#### GIVEN INFORMATION

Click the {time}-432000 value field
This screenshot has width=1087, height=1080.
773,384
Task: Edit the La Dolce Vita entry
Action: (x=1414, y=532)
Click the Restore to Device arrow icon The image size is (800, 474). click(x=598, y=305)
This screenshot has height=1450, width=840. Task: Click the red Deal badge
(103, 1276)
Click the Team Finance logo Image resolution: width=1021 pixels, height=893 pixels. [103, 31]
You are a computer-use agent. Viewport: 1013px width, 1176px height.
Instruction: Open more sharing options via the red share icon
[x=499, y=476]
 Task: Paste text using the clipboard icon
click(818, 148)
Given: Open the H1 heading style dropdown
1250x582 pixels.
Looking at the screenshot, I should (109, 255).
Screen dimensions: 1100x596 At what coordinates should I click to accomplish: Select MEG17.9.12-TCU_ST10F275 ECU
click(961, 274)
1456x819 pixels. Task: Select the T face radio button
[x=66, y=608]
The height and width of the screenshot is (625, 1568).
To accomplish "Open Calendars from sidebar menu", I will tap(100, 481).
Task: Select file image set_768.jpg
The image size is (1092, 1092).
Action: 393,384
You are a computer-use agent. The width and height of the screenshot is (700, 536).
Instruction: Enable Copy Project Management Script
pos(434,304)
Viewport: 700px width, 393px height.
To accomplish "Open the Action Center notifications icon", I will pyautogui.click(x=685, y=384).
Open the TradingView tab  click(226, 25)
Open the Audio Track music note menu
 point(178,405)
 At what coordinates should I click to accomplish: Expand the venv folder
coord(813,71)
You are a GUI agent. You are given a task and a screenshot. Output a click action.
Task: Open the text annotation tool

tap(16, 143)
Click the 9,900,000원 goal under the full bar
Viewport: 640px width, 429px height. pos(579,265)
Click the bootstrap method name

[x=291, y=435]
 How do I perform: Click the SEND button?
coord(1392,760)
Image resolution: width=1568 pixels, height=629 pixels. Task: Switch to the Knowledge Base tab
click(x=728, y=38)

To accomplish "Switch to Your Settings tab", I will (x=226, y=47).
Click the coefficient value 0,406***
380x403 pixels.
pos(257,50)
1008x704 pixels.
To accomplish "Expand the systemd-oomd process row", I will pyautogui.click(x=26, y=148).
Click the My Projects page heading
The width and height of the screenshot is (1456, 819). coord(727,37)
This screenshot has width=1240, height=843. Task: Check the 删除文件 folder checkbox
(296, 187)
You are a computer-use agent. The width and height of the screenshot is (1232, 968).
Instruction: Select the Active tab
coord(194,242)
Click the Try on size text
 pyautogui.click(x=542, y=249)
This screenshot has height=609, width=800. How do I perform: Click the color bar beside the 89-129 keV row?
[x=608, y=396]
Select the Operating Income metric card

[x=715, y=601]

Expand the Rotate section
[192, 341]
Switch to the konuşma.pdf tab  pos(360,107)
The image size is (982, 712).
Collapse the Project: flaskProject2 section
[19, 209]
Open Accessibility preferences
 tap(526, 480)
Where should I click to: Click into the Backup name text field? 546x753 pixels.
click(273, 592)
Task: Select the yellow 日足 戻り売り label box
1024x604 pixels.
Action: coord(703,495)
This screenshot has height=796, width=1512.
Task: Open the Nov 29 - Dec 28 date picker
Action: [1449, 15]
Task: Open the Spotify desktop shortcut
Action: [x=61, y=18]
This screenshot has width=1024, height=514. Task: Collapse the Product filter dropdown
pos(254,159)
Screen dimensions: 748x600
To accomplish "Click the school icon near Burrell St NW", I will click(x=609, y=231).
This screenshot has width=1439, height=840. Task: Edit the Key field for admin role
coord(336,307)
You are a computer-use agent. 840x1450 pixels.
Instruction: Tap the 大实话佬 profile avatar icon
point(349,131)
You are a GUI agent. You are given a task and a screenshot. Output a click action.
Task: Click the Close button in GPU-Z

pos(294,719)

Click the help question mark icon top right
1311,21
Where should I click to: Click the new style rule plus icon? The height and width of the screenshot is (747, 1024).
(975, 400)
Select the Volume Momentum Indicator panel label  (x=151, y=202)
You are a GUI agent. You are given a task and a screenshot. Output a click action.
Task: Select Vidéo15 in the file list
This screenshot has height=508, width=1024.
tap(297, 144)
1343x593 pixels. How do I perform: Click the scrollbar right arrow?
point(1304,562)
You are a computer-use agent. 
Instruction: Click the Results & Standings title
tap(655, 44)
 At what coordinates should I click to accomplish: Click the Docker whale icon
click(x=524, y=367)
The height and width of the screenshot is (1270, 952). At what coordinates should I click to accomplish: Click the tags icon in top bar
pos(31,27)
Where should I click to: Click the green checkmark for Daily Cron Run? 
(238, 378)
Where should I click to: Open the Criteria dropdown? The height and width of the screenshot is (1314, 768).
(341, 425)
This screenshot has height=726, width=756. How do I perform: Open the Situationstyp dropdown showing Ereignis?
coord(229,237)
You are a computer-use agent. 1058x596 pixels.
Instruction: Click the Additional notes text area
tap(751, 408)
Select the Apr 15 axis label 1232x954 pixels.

########

STATED PROBLEM
Output as a JSON list of strings every line of the material from the line containing "is (700, 536)." down to the line containing "will pyautogui.click(x=26, y=148).", both included, one string per line and blank lines omitted.

RESPONSE
[
  "You are a computer-use agent. The width and height of the screenshot is (700, 536).",
  "Instruction: Enable Copy Project Management Script",
  "pos(434,304)",
  "Viewport: 700px width, 393px height.",
  "To accomplish \"Open the Action Center notifications icon\", I will pyautogui.click(x=685, y=384).",
  "Open the TradingView tab  click(226, 25)",
  "Open the Audio Track music note menu",
  " point(178,405)",
  " At what coordinates should I click to accomplish: Expand the venv folder",
  "coord(813,71)",
  "You are a GUI agent. You are given a task and a screenshot. Output a click action.",
  "Task: Open the text annotation tool",
  "tap(16, 143)",
  "Click the 9,900,000원 goal under the full bar",
  "Viewport: 640px width, 429px height. pos(579,265)",
  "Click the bootstrap method name",
  "[x=291, y=435]",
  " How do I perform: Click the SEND button?",
  "coord(1392,760)",
  "Image resolution: width=1568 pixels, height=629 pixels. Task: Switch to the Knowledge Base tab",
  "click(x=728, y=38)",
  "To accomplish \"Switch to Your Settings tab\", I will (x=226, y=47).",
  "Click the coefficient value 0,406***",
  "380x403 pixels.",
  "pos(257,50)",
  "1008x704 pixels.",
  "To accomplish \"Expand the systemd-oomd process row\", I will pyautogui.click(x=26, y=148)."
]